Divorce Talaq

Talaq is an Arabic word that means Divorce, which means termination of marriage. Sharia permits divorce as the most hated action for married couples therefore its discouraged, and only applied as the last solution.

The Sharia Considers Marriage as life time commitment of strong family bond , union of families, sharing, family continuity through inheritance, and establishment of community bond and keep strong ties.

Must under go procedures of Talaq after Saying or writing the word Talaq by husband to his wife

Conditions of Valid Talaq

According to Sharia , Saying the word Talaq to a wife by husband is not a valid Talaq either said it in anger or not or in written or until its decided upon by Sharia principles of Justice that depends on evidence collected and decision is declared that serves as judgment and announced.

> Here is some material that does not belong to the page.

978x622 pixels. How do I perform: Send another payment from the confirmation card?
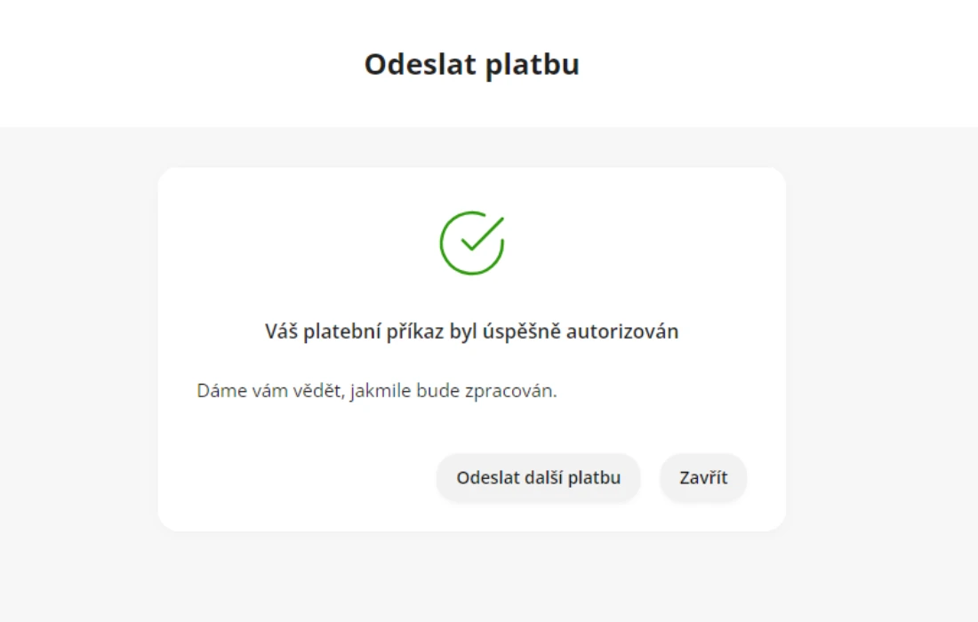pos(538,477)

Issuing 3 times Talaq only mandate the couple to start procedures of Separation either to terminate their marriage or to reconcile and save their marriage, decision depends on them.

Period of Reconciliation after Issuance of three Valid Talaqs.

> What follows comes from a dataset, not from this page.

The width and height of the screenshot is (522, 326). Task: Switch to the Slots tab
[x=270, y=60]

According to Sharia, When 3 Valid Talaqs are issued, Husband and wife are ordered to separate for 4 months staying in different places if they are aggressive to each other, but if they are not aggressive to each other, they stay in the same house which is their home to decide upon the future of their marriage with in period of four months.

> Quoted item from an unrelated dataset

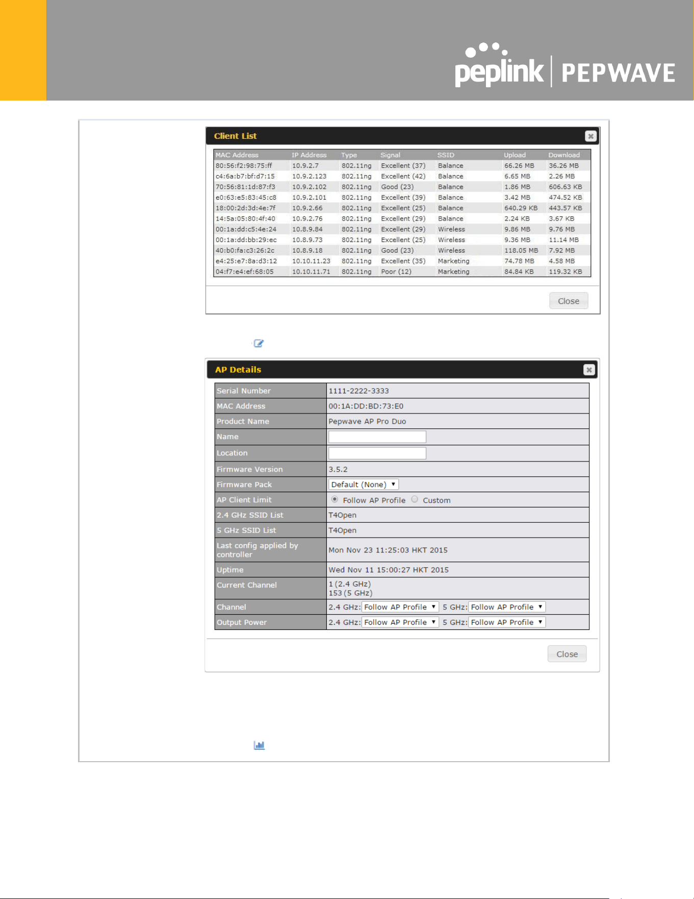Click the Pepwave logo in header
This screenshot has height=899, width=694.
(x=618, y=72)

In this period they are not allowed to share the same bed, but they may share same room , and they are not allowed to become intimate, if they do so, its a confirmation of their reconciliation that Makes 3 Valid Talaqas issued before Null and void, and their marriage continue to be sacred worship of Allah Subhanahu Wataala.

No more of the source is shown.